Provided passage:
BEGIN

Grip and Wrist Training
March 05, 2015
“There are no wrists in boxing…The forearm and the fist should be used as one solid piece, like a club with a knot on the end of it. The fist should be kept on a straight line with the forearm and there should be no bending of the wrist in any direction.
Bruce Lee in Tao of Jeet Kune Do
If you start conditioning your hands using a wall bag or a heavy bag, you’ll quickly discover the weak link in striking.
Its in the wrists.
Strikers should pay a lot of attention to strengthening their grip and their wrists.
Developing your striking power has many parts. You must learn to use the ground. You must learn to use your structure. You must relax. You must move in a coordinated fashion (Sam Yi Hap Yat).
As your capacity to deliver force increases, you will probably reach the point where you discover your wrists have a dangerous tendency to buckle. This is especially likely to occur when training on a heavy bag or a “banana” bag. These bags swing and move and will reveal what happens when you strike a target with your wrist in a less than perfectly aligned position.

END

Task to complete:
Could you rewrite the passage on grip and wrist training, beginning at the words that have "Grip and Wrist" and stopping after "Yi Hap Yat).", with "heavy bag" changed to "punching bag"? The items have no connection to the passage on grip and wrist training.

Information supplied:
BEGIN

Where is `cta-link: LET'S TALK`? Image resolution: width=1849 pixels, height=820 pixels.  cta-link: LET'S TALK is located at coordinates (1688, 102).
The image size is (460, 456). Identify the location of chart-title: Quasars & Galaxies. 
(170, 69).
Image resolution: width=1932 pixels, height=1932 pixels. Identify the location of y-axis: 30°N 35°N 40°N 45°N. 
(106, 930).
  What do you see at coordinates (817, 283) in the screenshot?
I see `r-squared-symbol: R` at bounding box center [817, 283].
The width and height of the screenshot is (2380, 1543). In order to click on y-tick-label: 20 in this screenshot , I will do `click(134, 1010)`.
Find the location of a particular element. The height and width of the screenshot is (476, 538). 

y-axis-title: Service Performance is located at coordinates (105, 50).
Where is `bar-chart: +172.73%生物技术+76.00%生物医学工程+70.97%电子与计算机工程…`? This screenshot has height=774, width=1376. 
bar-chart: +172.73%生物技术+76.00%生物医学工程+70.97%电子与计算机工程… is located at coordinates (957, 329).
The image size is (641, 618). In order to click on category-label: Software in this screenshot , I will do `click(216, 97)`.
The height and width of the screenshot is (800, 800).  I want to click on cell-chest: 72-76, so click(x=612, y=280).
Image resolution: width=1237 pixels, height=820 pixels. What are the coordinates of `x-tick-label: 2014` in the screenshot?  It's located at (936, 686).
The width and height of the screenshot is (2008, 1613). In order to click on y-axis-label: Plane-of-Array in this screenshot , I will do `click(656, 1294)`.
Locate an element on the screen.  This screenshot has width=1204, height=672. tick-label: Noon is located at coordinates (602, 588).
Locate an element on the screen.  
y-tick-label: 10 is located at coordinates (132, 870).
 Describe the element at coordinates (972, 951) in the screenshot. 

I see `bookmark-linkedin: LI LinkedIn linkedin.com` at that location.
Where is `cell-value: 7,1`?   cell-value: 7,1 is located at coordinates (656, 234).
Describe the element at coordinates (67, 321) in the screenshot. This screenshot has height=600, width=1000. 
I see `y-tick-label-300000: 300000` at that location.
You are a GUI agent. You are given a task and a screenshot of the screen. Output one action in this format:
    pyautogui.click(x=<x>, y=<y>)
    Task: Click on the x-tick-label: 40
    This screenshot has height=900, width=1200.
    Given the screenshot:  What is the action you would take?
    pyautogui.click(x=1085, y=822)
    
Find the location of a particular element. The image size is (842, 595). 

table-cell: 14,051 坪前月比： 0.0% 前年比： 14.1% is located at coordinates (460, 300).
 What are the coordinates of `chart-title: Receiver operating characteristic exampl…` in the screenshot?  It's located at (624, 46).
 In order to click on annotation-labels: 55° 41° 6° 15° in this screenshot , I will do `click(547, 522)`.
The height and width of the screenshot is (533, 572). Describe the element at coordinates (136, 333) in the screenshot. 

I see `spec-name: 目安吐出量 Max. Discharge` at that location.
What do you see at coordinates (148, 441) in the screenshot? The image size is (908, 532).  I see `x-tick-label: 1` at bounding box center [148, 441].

END

Solution to this task:
Grip and Wrist Training
March 05, 2015
“There are no wrists in boxing…The forearm and the fist should be used as one solid piece, like a club with a knot on the end of it. The fist should be kept on a straight line with the forearm and there should be no bending of the wrist in any direction.
Bruce Lee in Tao of Jeet Kune Do
If you start conditioning your hands using a wall bag or a punching bag, you’ll quickly discover the weak link in striking.
Its in the wrists.
Strikers should pay a lot of attention to strengthening their grip and their wrists.
Developing your striking power has many parts. You must learn to use the ground. You must learn to use your structure. You must relax. You must move in a coordinated fashion (Sam Yi Hap Yat).